* **The task**: One number is the whole answer: how many lines of the material hold "cart".

******************************

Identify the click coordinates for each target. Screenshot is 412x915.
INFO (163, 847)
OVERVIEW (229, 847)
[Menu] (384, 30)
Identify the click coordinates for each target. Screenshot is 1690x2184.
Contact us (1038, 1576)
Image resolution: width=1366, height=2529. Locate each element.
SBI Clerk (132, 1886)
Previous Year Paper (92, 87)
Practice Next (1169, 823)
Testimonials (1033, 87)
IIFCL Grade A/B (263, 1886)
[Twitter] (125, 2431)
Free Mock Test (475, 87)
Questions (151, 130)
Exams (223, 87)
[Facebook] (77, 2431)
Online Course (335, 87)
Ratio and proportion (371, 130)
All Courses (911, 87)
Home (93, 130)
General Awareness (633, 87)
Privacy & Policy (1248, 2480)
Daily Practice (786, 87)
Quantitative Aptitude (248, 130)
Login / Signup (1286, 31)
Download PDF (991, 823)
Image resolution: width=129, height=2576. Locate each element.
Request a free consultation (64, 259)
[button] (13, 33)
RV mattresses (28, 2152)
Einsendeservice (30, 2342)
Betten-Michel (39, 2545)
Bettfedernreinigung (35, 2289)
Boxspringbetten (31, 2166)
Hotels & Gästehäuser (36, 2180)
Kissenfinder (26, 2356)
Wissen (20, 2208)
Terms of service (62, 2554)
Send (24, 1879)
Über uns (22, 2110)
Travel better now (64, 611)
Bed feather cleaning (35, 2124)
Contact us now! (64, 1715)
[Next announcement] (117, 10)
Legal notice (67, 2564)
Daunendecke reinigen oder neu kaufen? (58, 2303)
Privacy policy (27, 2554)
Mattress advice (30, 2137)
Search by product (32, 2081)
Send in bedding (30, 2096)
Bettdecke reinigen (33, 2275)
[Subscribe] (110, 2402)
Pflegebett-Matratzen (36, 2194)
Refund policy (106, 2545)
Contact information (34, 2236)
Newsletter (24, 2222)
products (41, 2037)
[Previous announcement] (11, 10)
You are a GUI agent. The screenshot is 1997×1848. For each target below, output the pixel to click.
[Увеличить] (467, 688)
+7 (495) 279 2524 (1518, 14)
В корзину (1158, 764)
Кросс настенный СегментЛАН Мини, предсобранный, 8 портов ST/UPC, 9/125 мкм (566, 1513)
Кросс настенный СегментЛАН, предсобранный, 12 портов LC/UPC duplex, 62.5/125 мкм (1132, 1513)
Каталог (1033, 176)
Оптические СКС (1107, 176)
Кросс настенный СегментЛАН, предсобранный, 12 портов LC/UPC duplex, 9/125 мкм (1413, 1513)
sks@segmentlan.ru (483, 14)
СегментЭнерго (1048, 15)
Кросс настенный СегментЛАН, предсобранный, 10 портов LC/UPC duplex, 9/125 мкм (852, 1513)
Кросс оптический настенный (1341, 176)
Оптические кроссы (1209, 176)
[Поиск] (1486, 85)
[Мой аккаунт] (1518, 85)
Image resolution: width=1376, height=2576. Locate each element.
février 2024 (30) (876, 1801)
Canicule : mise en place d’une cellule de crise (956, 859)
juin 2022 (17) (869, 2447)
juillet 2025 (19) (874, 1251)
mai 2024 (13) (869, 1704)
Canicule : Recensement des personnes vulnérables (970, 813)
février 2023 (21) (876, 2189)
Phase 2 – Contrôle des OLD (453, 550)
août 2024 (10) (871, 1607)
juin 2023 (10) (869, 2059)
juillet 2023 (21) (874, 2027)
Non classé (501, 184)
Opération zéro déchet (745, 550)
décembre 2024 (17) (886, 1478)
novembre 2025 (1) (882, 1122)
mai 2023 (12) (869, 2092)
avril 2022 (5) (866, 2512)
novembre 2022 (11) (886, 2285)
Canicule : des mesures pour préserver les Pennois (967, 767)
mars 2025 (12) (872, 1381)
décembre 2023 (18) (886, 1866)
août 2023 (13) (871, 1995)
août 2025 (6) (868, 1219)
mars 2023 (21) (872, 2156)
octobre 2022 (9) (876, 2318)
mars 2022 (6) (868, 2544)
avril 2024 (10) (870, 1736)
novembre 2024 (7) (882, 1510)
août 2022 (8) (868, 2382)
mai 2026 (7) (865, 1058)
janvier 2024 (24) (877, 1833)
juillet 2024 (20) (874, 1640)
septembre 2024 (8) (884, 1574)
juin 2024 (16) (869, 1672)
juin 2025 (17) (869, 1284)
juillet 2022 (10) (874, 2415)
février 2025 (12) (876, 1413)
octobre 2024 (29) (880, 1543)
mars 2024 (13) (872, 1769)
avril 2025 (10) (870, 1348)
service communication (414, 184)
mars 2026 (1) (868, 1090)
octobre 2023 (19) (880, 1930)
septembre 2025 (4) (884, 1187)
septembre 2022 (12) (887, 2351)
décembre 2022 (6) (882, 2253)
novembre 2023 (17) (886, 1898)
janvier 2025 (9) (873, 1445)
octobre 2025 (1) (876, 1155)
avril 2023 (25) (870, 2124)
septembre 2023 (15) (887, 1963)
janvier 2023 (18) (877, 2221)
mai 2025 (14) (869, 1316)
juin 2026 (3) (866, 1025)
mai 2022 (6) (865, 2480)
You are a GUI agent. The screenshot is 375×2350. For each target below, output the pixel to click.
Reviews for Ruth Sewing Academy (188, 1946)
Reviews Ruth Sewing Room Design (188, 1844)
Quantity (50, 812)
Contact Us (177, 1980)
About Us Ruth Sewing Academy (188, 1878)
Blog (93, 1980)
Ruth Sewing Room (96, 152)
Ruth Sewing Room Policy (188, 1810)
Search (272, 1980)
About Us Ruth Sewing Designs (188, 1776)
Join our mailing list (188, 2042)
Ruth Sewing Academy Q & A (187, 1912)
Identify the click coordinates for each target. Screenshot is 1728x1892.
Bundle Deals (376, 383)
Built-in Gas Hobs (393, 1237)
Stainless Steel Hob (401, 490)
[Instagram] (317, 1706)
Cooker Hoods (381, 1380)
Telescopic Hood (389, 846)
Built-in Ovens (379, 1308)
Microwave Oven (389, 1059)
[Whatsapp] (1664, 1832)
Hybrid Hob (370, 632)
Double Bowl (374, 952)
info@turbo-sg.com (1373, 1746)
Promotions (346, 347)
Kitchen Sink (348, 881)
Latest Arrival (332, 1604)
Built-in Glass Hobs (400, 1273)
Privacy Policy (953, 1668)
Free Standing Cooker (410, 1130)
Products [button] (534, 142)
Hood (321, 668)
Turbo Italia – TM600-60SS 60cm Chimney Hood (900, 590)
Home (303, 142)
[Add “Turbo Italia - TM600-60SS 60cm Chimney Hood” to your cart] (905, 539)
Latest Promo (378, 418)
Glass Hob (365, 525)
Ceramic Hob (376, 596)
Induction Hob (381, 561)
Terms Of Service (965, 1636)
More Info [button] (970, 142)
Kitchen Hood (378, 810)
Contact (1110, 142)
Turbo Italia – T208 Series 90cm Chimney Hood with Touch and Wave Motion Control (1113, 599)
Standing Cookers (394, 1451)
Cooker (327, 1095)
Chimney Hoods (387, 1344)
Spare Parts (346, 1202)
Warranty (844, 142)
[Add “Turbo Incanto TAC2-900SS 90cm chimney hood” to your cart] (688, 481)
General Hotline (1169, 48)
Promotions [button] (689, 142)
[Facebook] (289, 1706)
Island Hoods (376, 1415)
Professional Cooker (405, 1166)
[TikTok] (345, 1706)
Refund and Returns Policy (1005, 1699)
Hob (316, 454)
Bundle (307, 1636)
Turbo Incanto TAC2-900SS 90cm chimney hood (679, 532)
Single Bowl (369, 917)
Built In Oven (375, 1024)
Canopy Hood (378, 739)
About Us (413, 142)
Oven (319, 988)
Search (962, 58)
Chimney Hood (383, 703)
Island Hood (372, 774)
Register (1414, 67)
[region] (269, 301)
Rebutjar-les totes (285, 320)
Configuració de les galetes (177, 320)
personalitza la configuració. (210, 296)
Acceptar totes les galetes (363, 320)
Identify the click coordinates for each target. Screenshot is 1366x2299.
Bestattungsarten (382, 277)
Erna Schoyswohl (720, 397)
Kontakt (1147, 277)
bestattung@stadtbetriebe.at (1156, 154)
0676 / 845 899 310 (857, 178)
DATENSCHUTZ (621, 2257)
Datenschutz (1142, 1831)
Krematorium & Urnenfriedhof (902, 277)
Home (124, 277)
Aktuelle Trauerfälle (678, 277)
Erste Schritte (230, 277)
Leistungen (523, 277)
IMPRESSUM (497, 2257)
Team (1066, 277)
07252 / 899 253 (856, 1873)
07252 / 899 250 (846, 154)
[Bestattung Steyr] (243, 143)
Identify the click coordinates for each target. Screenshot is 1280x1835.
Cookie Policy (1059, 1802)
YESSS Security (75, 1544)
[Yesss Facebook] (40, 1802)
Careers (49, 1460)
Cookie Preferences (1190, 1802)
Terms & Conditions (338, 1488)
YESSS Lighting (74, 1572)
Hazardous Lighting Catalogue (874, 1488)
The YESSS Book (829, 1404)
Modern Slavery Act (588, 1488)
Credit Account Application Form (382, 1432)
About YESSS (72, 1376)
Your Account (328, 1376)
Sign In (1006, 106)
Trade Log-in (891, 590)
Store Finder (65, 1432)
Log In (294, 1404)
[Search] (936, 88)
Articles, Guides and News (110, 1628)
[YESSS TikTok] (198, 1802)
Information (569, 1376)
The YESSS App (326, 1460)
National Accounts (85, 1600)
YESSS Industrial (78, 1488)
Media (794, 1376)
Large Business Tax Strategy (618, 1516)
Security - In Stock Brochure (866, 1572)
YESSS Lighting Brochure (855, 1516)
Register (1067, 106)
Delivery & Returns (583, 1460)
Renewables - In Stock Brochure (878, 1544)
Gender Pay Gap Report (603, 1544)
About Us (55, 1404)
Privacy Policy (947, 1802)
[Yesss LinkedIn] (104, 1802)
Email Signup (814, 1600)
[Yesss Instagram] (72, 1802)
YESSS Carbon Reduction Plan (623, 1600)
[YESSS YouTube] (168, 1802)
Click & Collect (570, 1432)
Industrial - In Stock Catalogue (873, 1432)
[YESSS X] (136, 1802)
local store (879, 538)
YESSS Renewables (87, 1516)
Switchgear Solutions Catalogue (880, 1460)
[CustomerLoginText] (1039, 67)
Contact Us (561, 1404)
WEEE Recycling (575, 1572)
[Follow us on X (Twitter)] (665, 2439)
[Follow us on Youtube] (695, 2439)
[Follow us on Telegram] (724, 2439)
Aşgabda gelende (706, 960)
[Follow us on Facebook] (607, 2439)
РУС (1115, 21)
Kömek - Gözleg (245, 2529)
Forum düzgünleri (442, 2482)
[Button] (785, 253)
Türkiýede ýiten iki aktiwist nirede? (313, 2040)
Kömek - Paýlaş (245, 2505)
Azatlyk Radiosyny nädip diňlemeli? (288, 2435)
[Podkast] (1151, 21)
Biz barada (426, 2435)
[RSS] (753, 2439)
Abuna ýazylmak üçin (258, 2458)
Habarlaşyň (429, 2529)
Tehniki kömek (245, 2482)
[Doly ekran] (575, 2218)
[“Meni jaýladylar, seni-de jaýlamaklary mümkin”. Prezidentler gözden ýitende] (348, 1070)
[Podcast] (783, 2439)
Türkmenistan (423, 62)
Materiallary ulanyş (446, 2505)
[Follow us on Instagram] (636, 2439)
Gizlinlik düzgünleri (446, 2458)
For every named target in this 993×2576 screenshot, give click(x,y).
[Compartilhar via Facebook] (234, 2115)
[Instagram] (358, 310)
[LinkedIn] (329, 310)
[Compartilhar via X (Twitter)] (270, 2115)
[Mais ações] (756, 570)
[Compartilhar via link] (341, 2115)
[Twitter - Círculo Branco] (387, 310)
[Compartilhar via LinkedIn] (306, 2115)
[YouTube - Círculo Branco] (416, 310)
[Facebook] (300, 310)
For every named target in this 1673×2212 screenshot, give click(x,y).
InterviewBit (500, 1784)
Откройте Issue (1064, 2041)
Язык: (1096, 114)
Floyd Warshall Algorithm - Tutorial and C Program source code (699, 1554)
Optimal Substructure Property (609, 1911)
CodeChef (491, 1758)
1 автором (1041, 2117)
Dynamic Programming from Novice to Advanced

******************************

* **Completed task**: 2